В доме, где я жил, поселился матрос-чекист. Была у него такая примечательная фамилия — Поднебесный. Ну, конечно, и я приобщался к военным занятиям. Вооружился я до зубов. Однажды изъяли у меня винтовку, несколько пистолетов, гранаты. Но всё-таки один пистолет и пару гранат оставили. Это тринадцатилетнему[14] мальчишке…
Жил в Херсоне в то время ярый естественник, учитель Теверацкий. Я благодарен судьбе, что она свела меня с этим интересным, влюблённым в природу человеком. Он много сделал для Херсонского краеведческого музея, для оснащения его сравнительно богатых экспозиций. Он готов был пожертвовать жизнью для защиты своих спиртовых препаратов от поклонников зелёного змия. Время-то было неровно. Мы засиживались с ним до поздней ночи, топили печку губернскими архивами и коротали время в разговорах. Больше говорили о будущем, о книгах.

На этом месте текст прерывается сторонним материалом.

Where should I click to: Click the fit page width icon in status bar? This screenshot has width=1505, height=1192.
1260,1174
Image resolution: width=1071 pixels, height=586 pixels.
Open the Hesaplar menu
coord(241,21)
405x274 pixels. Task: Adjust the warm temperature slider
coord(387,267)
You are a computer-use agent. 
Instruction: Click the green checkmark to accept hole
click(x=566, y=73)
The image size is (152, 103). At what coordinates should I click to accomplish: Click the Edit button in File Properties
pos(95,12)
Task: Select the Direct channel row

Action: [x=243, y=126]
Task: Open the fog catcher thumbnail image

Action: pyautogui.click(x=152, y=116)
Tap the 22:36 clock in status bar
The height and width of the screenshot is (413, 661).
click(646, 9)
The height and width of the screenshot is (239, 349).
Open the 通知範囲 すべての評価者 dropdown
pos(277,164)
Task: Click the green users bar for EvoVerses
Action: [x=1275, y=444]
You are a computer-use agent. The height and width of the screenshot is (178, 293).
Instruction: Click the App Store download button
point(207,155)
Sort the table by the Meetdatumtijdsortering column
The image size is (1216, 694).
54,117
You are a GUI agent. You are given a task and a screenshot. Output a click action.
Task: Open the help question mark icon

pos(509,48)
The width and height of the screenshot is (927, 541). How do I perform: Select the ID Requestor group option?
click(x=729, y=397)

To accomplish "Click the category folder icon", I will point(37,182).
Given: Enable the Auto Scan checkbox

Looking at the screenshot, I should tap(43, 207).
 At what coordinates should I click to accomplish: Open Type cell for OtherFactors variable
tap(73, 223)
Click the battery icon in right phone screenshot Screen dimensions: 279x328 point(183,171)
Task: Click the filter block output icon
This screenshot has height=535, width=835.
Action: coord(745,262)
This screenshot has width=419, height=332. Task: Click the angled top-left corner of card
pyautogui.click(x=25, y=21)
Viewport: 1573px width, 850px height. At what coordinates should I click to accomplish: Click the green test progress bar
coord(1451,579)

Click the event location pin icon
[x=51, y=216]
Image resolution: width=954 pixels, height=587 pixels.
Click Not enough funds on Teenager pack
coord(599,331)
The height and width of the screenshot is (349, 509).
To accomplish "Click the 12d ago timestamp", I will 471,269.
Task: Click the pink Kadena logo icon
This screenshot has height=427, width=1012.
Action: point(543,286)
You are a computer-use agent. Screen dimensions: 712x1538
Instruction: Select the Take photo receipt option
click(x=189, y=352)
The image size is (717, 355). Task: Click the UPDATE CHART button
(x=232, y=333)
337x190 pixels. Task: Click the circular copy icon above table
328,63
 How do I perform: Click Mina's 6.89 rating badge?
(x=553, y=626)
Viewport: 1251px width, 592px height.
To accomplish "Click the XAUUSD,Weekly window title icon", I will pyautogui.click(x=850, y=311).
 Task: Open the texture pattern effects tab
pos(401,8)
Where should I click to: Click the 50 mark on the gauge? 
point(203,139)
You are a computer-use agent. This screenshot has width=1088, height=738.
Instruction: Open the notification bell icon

Я по-прежнему был близок с рыбаками. На белиндах[15] они выезжали в лиман и дальше в сторону Одессы, ловили скатов. Эта рыба шла на рыбий жир. Он очень нужен был для детей в то тяжёлое время».[16]
Мама в это время как бы отделилась от детей, жила особой, незнакомой раньше жизнью. Она вдруг ощутила необычайную жажду жизни, словно сердце стучало сильнее. Стройную молодую женщину приметил один из краскомов — красных командиров, и Варвара Александровна вдруг почувствовала, что крепко любит этого храброго человека в кожанке. На острие истории молодые спешили жить. И свадьба не заставила себя ждать.
А по России уже звучал клич: «Все на борьбу с Деникиным!»
Натиск деникинцев был стремительным. Поддержанные казачеством, они быстро дошли до Орла и подступили к Туле — а оттуда и до Москвы рукой подать.
Белые приближались и к Херсону. Впереди них летела весть об их зверствах и расправах. Многие из тех, кому советская власть была костью в горле, потирали руки, ожидая возвращения своих владений и наказания ненавистных большевиков.
Сил Красной армии для защиты Херсона не хватало, пришлось отступать. Стало ясно, что Варваре Александровне в городе оставаться нельзя.
Поцеловать детей, перекрестить их на прощание, умолить тётку присматривать за ними — и вслед за мужем…
В городе, казалось уже привычном к сменам власти, было страшно. С левобережья Днепра, со стороны Голой Пристани, где закрепились белые, непрерывно били орудия англо-французской эскадры — на рейде стояли миноносцы. Деникинские войска под командованием генерала Шиллинга на бронекатерах форсировали Днепр. Жестокий бой шёл за железнодорожный вокзал. Трещали пулемёты, щёлкали винтовочные выстрелы. Но очередь за хлебом, который выдавали по карточкам, продолжала стоять. Стоял в очереди и Ваня. Вернее, сидел, забравшись на пожарную лестницу и по-детски полагая, что угол дома является надёжнейшим прикрытием от снарядов.
Ваня, казалось, забыл обо всём на свете — о голоде, о снарядах, падающих на городские кварталы, о том, что уехала мама… Главным человеком для мальчика стал Аллан Квотермейн — невысокий, худощавый, мудрый охотник на слонов. Переехав в Херсон, Ваня привычно разыскал городскую библиотеку и стал наведываться туда каждый день. Однажды ему попались книги Хаггарда, и он уже не мог с ними расстаться. «Люди тумана», «Сердце мира», «Копи царя Соломона»…
Сидя на пожарной лестнице, полностью поглощённый удивительными приключениями трёх англичан и одного туземца-кукуана, Ваня читал не отрываясь, пока шальной снаряд не попал в ожидающую хлеба очередь. Взрывной волной Ваню сбросило вниз, контузило и засыпало песком. С этого дня мальчик начал слегка заикаться.
Всю свою жизнь Иван Антонович будет называть Генри Райдера Хаггарда любимым писателем и своего единственного сына назовёт Алланом.